The one and only OPNsense port forwarding guide you ever need
Saturday, October 15 2022 · Lesezeit: 3 Minuten · 555 Wörter · Tags: opnsenseSo you are in the pitty situation that you need to make an IPv4 legacy system or application reachable but your port forwarding rules are not working? And watching a painfully 21 minute long YouTube video from a bearded guy did not help you in any way? Hold back your tears because you have just found the one and only port forwarding guide for OPNsense.
In order for port forwarding to work you need to things:
- A WAN rule allowing the traffic to reach your OPNsense
- A NAT/port forwarding rule “bending” the traffic to the right device on your network
You think you already did that correctly? You used the OPNsense port forwarding wizard and selected “Add associated filter rule” for the “Filter rule association” option? I’m now 100% certain that I know exactly what your mistake was! Hold back your tears just a little bit longer, because you are not alone with this problem. People just like you post to the OPNsense subreddit on a daily basis asking for help. Here is what you need to do:
Step 1: Create a port forwarding rule and enter the following:
- Interface: WAN
- TCP/IP Version: IPv4
- Protocol: You have to choose what you application/game needs
- Destination: WAN address
- Destination port range: You have to choose again
- Redirect target IP: The IP address of your host on your LAN where traffic should be routed
- Redirect target port: Probably the same port as above
- Filter rule association: Pass. I repeat! Select “Pass”!
Click “Save”. Don’t forget to click “Apply” afterwards.
Step 2: Create a WAN rule with the following details:
- Interface: WAN
- Direction: In
- TCP/IP Version: IPv4
- Protocol: The same as from your port forwarding rule
- Source: any
- Destination: WAN address
- Destination port range: The same as from your port forwarding rule
Click “Save”. Don’t forget to click “Apply” afterwards.
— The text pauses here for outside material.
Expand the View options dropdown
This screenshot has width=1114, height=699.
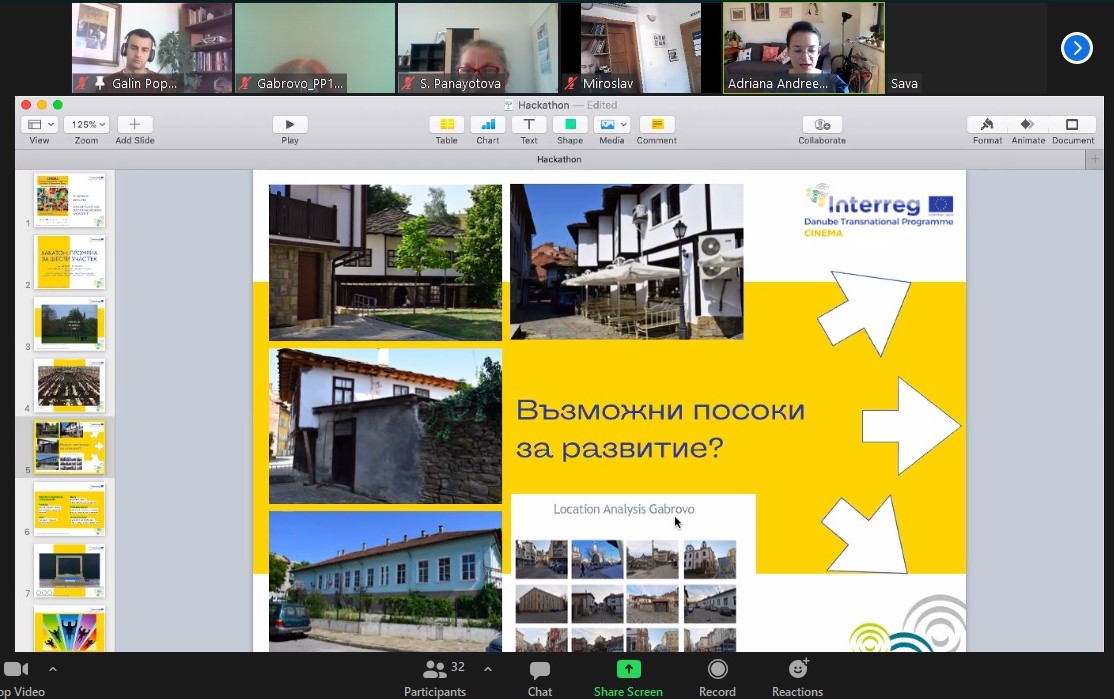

And you are done! That’s all it takes. If it works now you area allowed to release all the tears you held back and please tell me how many hours you wasted on this problem.
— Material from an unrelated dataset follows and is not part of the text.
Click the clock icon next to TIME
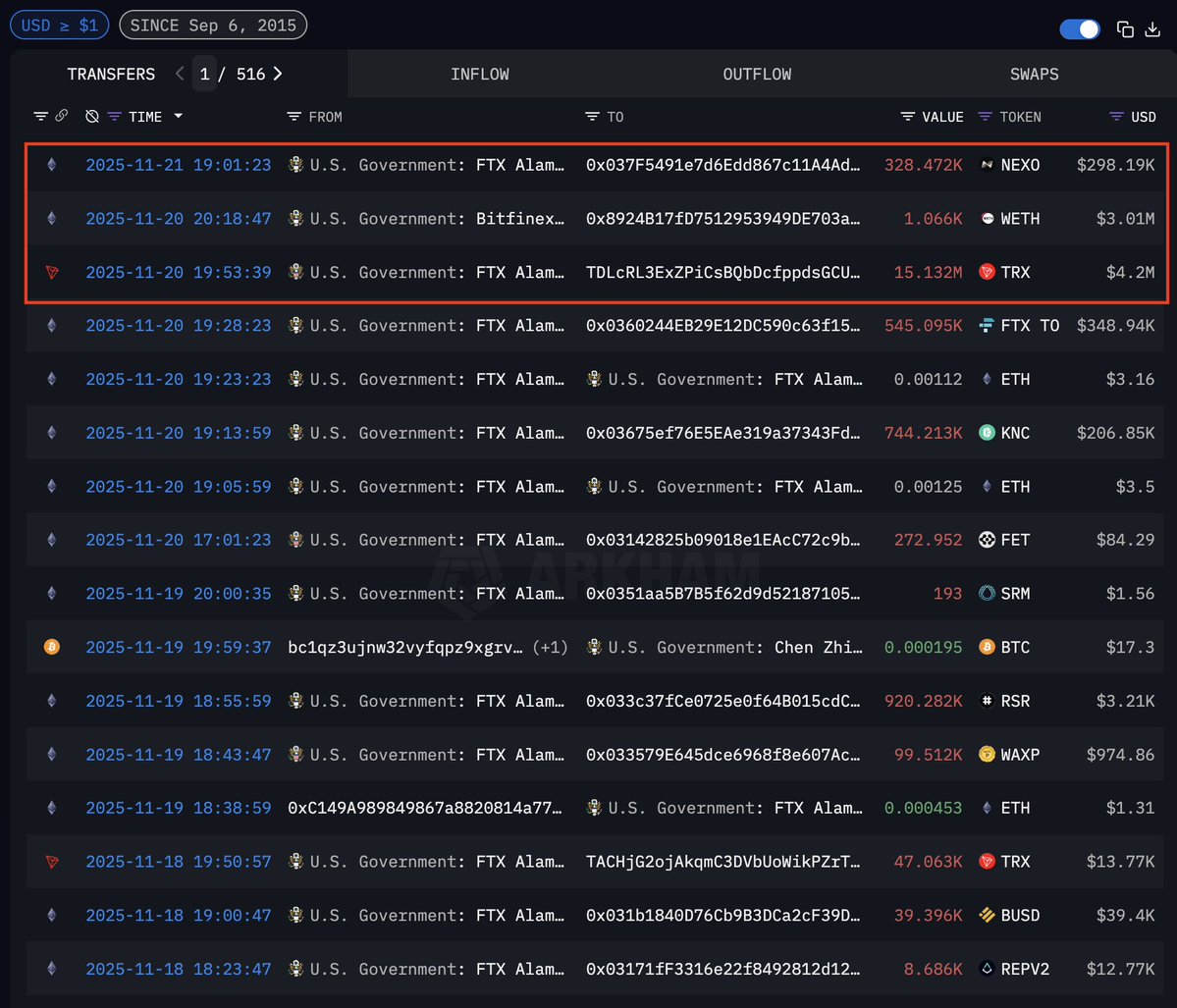The image size is (1177, 1008). 91,117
Interested in what went wrong? The underlying problem with the wizward creating a WAN rule for you is that it sets the wrong destination address. It sets for whatever reason the address of you device you want to forward traffic to. But the IP packets coming in on WAN does not match that rule and are dropped before reaching the port forwarding rule. Maybe you understand better when I explain it with real IPs.
Assumptions:
- The IP address trying to reach you is 212.40.3.1
- Your IP address at home is 90.55.5.5
- The device on your LAN you want to forward traffic to is 192.168.0.40
- Protocol is UDP and port is 20017
You created this port forwarding rule:
- Protocol: UDP
- Destination: WAN address
- Translation target: 192.168.0.40
- Destination port range: 20017
If you let the wizard create a WAN rule for you this is the result:
- Source: any
- Destination: 192.168.0.40 ⚠️
- Protocol: UDP
- Destination port range: 20017
However the signature of the IP packet received on WAN looks like this:
- Source: 212.40.3.1
- Destination: 90.55.5.5 ⚠️
- Destination port: 20017
I’ve highlighted the problematic part with the ⚠️ icon. In your WAN rule the destination IP is the one from your LAN and not from your WAN interface. This generated rule simply never matches and traffic is dropped.